Depuis fin septembre patronat et syndicats négocient une refonte des règles du marché du travail.  Cela concerne le contrat de travail,  sa rupture,  (le licenciement),  l’assurancechômage et le service public de l’emploi, la formation.
Ce
s négociations se déroulent  dans une relative  discrétion tant du point de vue national qu’européen en liaison avec le traité modificatif, d’une part, et d’autre part, la flexisécurité, priorité de la prochaine présidence de l’Union européenne.
Cependant, avec la montée des luttes contestant les réformes présidentielles  elles pourraient passer désormais  sous la pression aussi du mouvement  social en écho tant aux enjeux nationaux qu’européens.
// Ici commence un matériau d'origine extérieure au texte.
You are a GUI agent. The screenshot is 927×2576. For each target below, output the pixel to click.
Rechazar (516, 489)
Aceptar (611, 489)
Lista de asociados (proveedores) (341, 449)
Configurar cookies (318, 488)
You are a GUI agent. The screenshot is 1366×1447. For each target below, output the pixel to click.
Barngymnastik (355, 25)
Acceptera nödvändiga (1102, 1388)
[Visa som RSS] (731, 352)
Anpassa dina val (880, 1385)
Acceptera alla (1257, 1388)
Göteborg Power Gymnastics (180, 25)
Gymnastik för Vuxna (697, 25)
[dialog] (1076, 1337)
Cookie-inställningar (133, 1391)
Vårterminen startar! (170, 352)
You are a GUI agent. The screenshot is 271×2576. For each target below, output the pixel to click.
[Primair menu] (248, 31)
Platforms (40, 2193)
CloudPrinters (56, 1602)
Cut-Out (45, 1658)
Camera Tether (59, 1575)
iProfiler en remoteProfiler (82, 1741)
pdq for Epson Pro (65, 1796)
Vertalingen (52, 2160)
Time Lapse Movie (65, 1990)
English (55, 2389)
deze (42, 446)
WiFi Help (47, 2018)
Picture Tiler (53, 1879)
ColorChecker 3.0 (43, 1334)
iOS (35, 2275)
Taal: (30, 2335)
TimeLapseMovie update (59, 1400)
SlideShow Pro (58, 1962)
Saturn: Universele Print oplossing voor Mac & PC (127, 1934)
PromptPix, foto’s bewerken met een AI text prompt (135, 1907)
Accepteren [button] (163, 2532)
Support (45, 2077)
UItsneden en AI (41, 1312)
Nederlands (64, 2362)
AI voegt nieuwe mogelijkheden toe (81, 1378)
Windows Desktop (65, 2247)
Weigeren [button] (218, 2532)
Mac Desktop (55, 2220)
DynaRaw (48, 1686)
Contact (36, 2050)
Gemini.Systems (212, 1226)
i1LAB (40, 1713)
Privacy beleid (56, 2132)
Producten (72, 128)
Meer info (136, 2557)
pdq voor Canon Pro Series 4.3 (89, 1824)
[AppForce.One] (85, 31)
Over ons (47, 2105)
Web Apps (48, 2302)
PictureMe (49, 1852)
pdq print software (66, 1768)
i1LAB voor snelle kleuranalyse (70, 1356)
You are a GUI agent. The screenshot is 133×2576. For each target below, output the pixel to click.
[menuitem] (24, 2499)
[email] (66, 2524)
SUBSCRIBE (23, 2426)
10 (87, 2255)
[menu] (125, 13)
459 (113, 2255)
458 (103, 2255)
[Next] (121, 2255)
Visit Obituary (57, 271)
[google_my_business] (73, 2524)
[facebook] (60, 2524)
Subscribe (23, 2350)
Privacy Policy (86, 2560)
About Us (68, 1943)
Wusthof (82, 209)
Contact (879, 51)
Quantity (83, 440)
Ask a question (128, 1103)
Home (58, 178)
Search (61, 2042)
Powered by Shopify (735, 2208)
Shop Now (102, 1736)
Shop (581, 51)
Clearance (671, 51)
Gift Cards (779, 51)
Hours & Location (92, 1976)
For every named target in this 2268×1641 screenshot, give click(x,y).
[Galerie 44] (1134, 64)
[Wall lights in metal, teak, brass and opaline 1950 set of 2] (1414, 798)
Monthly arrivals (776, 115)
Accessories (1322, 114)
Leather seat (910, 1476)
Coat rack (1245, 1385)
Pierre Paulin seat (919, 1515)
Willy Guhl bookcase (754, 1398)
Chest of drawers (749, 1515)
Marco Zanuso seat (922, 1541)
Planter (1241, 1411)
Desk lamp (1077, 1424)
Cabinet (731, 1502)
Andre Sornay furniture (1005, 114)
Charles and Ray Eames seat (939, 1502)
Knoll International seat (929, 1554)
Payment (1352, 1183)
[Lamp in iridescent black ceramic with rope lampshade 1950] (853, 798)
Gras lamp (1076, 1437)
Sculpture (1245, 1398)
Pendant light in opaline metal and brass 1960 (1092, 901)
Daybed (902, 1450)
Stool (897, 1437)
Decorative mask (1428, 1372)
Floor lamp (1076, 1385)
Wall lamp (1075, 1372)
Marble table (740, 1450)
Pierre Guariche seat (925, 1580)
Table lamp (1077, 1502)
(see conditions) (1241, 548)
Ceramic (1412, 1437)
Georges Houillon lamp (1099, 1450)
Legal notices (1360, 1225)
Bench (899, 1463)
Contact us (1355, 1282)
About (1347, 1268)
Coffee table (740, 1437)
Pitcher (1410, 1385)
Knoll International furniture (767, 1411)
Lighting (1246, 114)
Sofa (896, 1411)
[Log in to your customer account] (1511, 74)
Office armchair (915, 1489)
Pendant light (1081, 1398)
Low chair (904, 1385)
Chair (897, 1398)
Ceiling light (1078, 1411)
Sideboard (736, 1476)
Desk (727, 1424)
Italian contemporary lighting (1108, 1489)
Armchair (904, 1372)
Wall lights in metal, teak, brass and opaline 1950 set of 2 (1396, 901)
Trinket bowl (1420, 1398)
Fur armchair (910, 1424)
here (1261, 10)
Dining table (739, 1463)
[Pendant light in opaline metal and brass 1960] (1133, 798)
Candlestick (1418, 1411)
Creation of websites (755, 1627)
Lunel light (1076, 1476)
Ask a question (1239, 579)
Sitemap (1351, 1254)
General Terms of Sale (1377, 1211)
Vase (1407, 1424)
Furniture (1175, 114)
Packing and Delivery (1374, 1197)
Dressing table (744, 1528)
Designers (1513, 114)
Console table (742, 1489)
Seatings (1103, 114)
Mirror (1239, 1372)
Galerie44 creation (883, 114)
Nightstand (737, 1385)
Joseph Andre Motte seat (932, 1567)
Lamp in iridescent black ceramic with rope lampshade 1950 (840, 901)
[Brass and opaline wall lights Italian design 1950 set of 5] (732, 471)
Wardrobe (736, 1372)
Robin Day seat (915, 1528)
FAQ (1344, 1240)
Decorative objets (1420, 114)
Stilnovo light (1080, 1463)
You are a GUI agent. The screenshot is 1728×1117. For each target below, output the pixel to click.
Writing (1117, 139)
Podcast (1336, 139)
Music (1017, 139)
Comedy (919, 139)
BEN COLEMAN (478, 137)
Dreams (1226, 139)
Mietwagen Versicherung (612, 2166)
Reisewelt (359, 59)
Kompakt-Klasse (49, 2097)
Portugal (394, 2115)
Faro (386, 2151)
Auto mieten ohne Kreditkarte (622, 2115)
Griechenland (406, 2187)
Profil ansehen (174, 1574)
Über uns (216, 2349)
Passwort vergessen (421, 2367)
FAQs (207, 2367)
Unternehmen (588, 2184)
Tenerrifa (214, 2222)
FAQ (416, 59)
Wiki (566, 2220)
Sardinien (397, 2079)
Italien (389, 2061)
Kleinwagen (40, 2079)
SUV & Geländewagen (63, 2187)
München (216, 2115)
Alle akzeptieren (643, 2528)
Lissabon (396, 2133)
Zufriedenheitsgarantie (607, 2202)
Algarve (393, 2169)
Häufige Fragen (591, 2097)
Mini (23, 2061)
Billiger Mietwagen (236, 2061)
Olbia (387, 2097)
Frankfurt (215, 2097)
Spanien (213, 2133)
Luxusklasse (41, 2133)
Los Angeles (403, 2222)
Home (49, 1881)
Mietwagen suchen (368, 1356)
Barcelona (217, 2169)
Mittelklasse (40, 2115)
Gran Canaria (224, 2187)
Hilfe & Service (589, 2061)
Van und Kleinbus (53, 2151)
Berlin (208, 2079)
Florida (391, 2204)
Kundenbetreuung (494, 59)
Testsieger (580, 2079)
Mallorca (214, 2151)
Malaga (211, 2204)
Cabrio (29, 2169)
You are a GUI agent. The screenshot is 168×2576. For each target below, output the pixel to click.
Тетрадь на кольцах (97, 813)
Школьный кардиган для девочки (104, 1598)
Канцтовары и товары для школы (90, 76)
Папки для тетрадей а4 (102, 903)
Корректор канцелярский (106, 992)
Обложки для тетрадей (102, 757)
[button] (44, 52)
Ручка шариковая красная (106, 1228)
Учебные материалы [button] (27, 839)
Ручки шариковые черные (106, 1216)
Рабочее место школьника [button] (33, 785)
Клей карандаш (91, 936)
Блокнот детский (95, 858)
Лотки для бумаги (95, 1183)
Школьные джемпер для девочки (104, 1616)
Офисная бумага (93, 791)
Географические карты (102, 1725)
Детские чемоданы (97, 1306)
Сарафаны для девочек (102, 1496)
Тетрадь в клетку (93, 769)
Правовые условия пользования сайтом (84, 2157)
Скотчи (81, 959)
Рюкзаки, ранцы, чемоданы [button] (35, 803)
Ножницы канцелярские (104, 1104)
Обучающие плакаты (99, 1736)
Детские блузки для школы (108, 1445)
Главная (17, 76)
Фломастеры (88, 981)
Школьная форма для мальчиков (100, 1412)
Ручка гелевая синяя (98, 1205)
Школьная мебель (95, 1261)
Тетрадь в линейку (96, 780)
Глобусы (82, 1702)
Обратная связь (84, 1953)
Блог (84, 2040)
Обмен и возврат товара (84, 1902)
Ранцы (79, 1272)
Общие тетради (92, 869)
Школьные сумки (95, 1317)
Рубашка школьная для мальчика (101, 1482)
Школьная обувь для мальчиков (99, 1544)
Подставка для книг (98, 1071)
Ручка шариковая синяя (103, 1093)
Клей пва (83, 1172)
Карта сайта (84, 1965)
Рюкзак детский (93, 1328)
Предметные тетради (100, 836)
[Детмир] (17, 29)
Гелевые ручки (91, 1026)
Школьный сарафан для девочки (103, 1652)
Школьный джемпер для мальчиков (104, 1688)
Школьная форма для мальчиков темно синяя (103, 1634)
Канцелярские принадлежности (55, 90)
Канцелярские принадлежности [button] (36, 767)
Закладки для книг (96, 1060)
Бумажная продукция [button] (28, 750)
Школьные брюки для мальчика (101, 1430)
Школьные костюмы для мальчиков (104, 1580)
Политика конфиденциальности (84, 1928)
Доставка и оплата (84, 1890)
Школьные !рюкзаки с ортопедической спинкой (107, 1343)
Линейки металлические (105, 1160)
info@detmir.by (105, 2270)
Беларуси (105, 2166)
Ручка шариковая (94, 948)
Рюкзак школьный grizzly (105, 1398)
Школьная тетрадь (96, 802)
N. Sarkozy, après avoir clamé sa préférence pour un «contrat de travail unique» pendant sa campagne présidentielle  a, depuis, mis la pédale douce sur ce projet. Il s’est cependant clairement déclaré au côté du patronat en appuyant sans réserve la proposition du MEDEF dite de « séparation à l’amiable ».

Surtout, il a d’emblée fait savoir que si les négociations engagées sur la « modernisation du marché du travail » ne débouchaient pas sur un accord d’ici à fin décembre, il ferait légiférer.
C’est un délai extrêmement court pour cette négociation qui est la première à être soumise aux nouvelles règles dites du « dialogue social » selon lesquelles les dits « partenaires sociaux » ont une priorité sur le gouvernement pour trouver un accord, à défaut duquel celui-ci est habilité à légiférer.

Cependant, si cette négociation s’est déroulée jusqu’à présent de façon relativement discrète, elle pourrait passer désormais sous la pression du mouvement social, en liaison tant avec les enjeux nationaux qu’européens.
Ce mouvement, certes, est parti en opposition à la tentative de N. Sarkozy de casser les régimes spéciaux de retraite dans le but d’imposer à tous les salariés un allongement sensible de la durée des cotisations sociales .
Le fait que la grève du 18 octobre ait été si importante constitue une nouvelle extrêmement positive et de grande portée possible.

Mais nous devons être attentifs aux facteurs de fragilité et de divisions du mouvement.

L’une des raisons essentielles tient au fait qu’il ne porte pas de contre-propositions  précises suffisamment cohérentes pour faire le poids. Surtout, les propositions  avancées, à propos des régimes spéciaux de retraite, comme contre les franchises médicales, ne sont pas assorties d’éléments suffisamment précis sur les moyens financiers et les pouvoirs, et semblent quelque peu coupées de ce qui se joue dans les négociations sur le marché du travail, comme de ce qui se joue à l’échelle européenne.

Or, les résultats de ces négociations auront un impact décisif sur l’emploi, la formation, les salaires, bref sur tout ce qui constitue le moteur du financement de la protection sociale.

C’est dire l’importance d’un appui politique efficace et rassembleur provenant des rangs de l’opposition de gauche.

De ce point  de vue, on peut mesurer, pour l’heure, l’ampleur des manques, des insuffisances et des contradictions.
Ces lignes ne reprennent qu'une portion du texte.